Drew McKenzie-Smith: The main thrust of the preservation is actually  just keeping the ivy at bay and things like that. So what we do have lasts for another 500 years, but that’s why the original still we were talking about, this is why discoveries like that are so important. So we can try to raise funds through the preservation society to genuinely preserve that for another 500 years. But it’s such an important structure, we’re keeping it under cover for the time being, but we are exploring ways of making it open to the general public. And the people who do see it, the whisky afficianados especially, when they come to Lindores and they see Lindores as the spiritual home of scotch whisky, so to then find the base of a spirit still there is like the holy grail. Because I live here I slightly take it for granted, but it still freaks me out a little bit. (Laughs)

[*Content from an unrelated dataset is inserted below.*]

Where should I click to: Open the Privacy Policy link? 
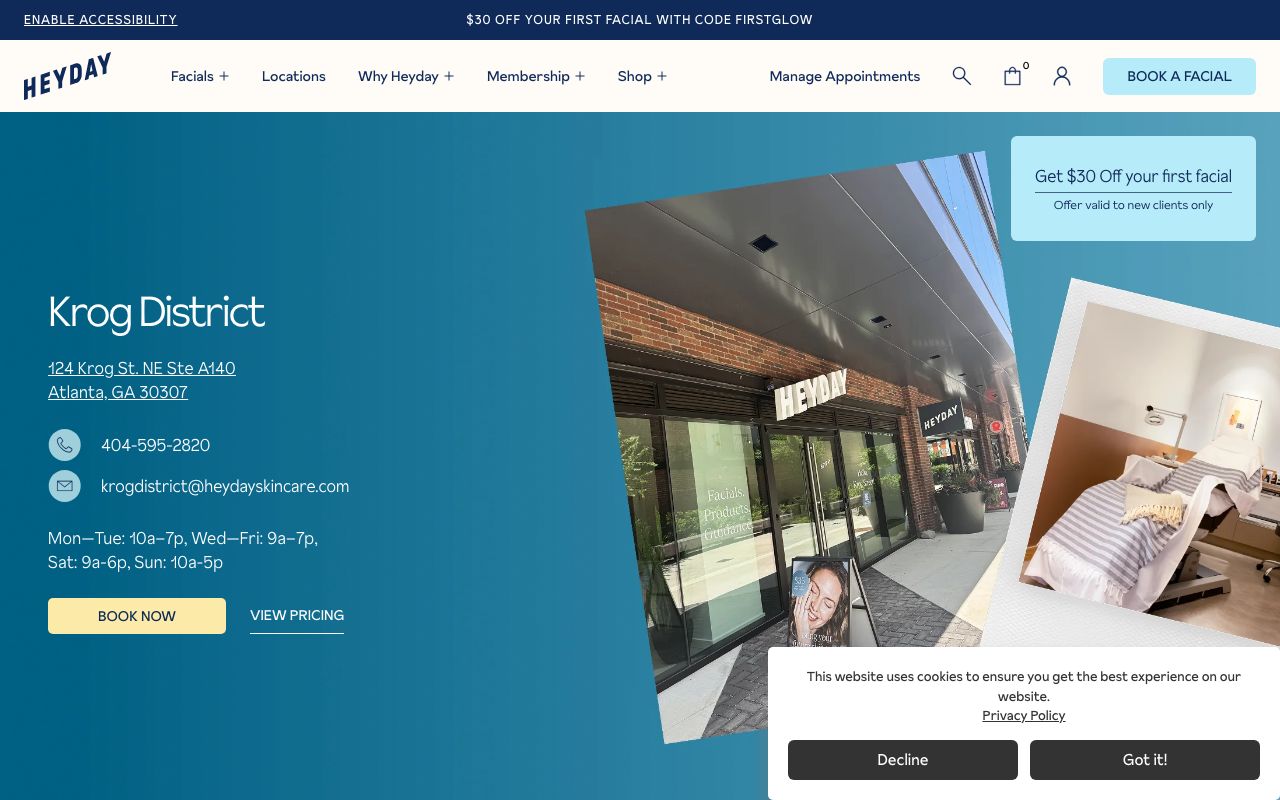tap(1023, 715)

Drew understands the nature of being the first at anything. It can instantly garner you attention. But he also knows that there is always a chance a major discovery elsewhere could potentially draw some attention away from Lindores Abbey. In fact, just recently the University of Aberdeen suggested they had the oldest record of a pot still, dating back to 1505.

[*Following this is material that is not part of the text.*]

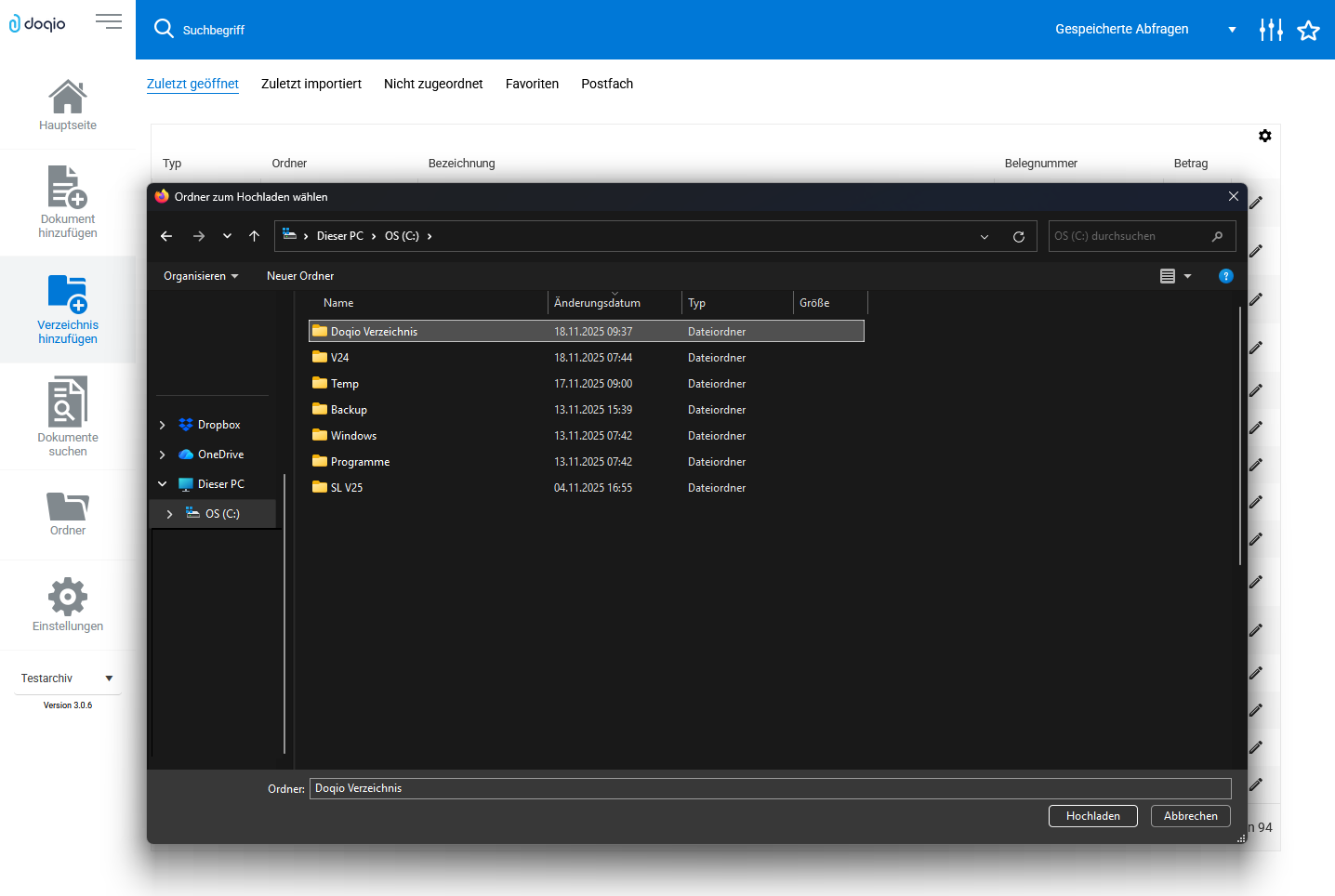
Task: Click the table settings gear icon
Action: pos(1264,136)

However, 8 bolls of malt coverted into aqua vitae could not have been made in 1494 without the services of a pot still, so for now, James IV’s legal records hold sway and Lindores Abbey’s status as the spiritual home of scotch whisky is secure.

Drew McKenzie-Smith: No one really knows who the first historian was that saw that entry in the exchequer rolls. I’ve had the honor of seeing the exchequer rolls, they still exist there in West Registry House in Edinburgh. You have to get special permission, but I went and they unrolled the parchment which is about 30 yards long, buried deep in the middle of it is the famous entry in Latin, but it is buried amongst thousands and thousands of other entries and is barely legible. So, I’ve got a huge debt of gratitude to whoever it was that found it and thank you very much.

I’m Drew Hannush and this is Whiskey Lore.